## TASK INSTRUCTIONS
Please return every line in the following data that includes the string "product".

Entries taken from a collection

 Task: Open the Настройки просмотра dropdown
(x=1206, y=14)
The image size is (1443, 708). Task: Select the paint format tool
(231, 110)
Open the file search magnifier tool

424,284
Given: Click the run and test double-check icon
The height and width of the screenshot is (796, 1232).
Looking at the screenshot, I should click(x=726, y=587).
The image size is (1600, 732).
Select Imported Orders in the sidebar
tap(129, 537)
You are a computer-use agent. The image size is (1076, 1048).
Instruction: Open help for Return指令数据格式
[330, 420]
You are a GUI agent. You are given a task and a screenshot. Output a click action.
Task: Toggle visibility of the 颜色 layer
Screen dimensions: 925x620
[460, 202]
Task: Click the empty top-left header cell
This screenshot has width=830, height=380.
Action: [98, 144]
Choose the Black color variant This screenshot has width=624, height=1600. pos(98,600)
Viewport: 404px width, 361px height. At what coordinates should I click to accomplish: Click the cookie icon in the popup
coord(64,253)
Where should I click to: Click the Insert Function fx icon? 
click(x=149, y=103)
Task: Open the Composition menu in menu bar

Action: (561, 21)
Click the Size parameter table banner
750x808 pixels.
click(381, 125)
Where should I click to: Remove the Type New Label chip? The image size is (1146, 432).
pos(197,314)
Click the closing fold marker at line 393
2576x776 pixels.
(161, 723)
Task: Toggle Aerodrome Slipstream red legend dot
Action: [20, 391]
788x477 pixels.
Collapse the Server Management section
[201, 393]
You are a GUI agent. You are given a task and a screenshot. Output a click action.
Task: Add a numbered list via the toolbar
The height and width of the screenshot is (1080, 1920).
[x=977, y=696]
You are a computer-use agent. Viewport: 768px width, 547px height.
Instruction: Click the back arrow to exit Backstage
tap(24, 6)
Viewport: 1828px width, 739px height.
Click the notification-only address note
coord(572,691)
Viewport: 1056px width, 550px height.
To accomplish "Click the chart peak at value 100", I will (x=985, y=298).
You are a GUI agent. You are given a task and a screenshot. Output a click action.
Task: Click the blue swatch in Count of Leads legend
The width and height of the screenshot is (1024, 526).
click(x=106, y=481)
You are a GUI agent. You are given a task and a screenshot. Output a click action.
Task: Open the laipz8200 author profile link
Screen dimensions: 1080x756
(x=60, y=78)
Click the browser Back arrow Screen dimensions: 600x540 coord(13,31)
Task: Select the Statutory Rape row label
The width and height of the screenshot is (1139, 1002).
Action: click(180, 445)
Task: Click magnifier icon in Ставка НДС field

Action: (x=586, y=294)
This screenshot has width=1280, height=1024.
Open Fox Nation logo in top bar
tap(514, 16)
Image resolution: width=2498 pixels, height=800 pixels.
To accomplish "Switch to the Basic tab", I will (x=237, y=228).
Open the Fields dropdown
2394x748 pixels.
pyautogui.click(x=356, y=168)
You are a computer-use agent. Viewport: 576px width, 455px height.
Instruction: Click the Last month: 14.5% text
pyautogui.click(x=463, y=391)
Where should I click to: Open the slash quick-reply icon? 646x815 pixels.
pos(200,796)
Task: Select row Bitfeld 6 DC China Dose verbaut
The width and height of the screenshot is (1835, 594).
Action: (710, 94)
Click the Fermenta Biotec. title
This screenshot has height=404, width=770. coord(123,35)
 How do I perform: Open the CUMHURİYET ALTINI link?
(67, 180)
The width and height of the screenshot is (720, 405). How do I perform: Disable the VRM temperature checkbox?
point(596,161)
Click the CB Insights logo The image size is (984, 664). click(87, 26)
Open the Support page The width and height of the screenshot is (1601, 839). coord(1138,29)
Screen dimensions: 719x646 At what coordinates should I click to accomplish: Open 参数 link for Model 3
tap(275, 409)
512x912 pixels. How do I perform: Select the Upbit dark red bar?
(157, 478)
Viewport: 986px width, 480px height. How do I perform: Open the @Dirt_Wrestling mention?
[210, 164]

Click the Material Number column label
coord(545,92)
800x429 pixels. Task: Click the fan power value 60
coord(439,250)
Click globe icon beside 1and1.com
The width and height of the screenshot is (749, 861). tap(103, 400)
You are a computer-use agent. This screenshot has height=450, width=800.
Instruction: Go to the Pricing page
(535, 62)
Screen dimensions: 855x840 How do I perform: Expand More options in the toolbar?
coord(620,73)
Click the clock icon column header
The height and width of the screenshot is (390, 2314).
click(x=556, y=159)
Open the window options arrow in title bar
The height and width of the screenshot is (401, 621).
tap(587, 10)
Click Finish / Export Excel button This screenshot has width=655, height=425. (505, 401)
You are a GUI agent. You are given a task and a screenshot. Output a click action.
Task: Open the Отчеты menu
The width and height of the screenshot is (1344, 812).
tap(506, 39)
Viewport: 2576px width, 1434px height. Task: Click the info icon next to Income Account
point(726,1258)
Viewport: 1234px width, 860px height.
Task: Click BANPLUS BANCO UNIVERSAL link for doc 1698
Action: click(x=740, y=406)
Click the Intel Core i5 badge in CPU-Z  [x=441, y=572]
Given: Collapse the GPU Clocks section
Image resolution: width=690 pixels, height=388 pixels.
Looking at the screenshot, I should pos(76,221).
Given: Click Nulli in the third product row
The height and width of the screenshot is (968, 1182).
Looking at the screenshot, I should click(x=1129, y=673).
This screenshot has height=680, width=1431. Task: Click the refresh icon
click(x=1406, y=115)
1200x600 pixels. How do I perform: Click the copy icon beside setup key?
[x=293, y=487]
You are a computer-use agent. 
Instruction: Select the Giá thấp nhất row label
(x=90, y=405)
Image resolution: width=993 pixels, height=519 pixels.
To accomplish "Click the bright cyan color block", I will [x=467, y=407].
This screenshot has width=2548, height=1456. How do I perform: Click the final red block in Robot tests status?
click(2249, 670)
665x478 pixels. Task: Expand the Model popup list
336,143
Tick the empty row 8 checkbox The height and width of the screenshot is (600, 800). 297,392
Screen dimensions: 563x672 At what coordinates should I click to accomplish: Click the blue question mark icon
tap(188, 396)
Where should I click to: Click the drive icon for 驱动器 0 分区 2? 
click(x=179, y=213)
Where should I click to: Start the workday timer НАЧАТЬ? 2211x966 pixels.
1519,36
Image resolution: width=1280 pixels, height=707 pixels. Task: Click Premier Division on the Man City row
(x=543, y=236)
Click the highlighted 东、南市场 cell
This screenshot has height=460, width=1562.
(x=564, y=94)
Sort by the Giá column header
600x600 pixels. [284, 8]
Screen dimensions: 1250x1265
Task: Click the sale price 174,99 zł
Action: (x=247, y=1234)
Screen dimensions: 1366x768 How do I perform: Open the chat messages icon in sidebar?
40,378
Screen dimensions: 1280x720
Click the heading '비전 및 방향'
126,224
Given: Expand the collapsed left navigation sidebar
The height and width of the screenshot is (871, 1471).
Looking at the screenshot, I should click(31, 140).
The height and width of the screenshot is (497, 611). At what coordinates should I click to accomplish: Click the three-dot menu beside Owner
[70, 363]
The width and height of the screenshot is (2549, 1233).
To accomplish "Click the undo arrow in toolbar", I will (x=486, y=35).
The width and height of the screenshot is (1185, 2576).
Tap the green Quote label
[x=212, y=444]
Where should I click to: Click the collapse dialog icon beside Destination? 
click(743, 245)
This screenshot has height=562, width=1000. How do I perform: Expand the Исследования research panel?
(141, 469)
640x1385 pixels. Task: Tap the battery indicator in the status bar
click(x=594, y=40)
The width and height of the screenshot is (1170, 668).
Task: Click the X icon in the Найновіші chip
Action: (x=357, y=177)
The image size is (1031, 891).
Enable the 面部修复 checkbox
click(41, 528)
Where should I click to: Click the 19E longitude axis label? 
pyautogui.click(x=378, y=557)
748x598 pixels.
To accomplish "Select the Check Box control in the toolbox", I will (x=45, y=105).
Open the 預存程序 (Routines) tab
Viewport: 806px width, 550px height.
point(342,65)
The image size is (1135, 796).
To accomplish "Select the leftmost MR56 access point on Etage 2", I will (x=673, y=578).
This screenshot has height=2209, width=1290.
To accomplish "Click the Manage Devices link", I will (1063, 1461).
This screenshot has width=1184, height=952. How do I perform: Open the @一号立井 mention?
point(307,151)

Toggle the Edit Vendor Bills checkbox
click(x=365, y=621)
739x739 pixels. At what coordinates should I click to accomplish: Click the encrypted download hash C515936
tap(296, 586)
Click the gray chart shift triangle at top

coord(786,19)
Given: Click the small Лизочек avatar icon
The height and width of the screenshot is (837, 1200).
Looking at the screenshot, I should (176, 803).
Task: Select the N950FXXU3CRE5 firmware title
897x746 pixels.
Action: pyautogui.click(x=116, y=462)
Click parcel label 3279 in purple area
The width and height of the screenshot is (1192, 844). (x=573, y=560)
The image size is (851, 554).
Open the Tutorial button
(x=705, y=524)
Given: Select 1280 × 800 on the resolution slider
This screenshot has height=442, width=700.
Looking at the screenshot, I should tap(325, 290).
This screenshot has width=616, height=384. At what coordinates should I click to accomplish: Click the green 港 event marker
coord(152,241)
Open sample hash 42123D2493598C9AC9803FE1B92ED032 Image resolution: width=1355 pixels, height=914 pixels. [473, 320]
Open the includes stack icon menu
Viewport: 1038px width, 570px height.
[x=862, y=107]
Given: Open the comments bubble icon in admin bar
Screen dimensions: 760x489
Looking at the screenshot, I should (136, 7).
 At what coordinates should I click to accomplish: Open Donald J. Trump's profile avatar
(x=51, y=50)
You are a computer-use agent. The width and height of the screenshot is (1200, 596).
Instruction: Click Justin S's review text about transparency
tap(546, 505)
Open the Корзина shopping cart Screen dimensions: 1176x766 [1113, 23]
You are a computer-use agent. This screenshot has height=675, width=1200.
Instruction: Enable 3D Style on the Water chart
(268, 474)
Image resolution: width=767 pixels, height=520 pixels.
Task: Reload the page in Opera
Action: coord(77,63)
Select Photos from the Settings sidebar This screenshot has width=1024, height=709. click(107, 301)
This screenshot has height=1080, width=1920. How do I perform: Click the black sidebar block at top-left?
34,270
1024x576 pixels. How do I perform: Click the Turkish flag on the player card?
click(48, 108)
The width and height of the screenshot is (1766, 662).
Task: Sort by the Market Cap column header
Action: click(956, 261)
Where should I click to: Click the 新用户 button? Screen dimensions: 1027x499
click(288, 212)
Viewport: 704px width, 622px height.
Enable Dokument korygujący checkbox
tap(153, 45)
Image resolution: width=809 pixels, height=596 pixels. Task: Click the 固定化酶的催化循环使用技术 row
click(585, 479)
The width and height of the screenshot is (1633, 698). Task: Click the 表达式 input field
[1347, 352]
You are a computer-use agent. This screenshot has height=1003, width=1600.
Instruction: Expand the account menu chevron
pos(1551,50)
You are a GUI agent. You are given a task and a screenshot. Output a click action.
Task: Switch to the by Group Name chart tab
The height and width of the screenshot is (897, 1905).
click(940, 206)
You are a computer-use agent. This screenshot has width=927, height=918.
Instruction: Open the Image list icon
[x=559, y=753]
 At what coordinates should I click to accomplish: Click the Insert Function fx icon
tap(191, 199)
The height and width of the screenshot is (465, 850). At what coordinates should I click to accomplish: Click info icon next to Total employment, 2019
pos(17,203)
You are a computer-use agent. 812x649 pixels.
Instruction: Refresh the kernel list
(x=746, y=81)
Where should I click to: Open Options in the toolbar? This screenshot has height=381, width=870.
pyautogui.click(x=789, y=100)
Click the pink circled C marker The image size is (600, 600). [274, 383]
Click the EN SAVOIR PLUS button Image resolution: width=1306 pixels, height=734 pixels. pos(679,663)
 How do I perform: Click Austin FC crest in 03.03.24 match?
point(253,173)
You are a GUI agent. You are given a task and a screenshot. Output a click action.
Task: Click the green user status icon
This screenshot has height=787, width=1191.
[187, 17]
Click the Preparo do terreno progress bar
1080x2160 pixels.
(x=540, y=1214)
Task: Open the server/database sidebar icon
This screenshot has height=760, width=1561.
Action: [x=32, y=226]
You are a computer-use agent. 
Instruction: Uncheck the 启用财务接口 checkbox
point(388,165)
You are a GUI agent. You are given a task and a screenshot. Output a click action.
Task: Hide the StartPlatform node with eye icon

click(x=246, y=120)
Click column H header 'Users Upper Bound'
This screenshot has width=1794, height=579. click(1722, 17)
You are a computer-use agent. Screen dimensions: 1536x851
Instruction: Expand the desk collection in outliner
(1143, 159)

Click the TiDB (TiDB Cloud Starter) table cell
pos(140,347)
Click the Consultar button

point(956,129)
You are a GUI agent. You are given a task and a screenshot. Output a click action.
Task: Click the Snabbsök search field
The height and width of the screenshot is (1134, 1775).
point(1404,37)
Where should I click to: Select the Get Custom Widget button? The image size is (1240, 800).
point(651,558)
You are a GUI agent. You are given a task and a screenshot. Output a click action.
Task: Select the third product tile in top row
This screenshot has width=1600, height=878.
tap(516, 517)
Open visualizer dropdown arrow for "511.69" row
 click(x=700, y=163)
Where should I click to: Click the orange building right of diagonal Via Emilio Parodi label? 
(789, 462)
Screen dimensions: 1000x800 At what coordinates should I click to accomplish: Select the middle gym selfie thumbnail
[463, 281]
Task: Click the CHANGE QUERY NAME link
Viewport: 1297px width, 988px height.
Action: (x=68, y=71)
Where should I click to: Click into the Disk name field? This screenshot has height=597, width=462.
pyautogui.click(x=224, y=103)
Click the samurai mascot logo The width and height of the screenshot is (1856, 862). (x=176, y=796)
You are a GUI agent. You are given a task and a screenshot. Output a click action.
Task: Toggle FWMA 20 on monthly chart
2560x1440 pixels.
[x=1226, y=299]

## SOLUTION FOR THIS PROBLEM
Given: Click Nulli in the third product row
Task: Select the third product tile in top row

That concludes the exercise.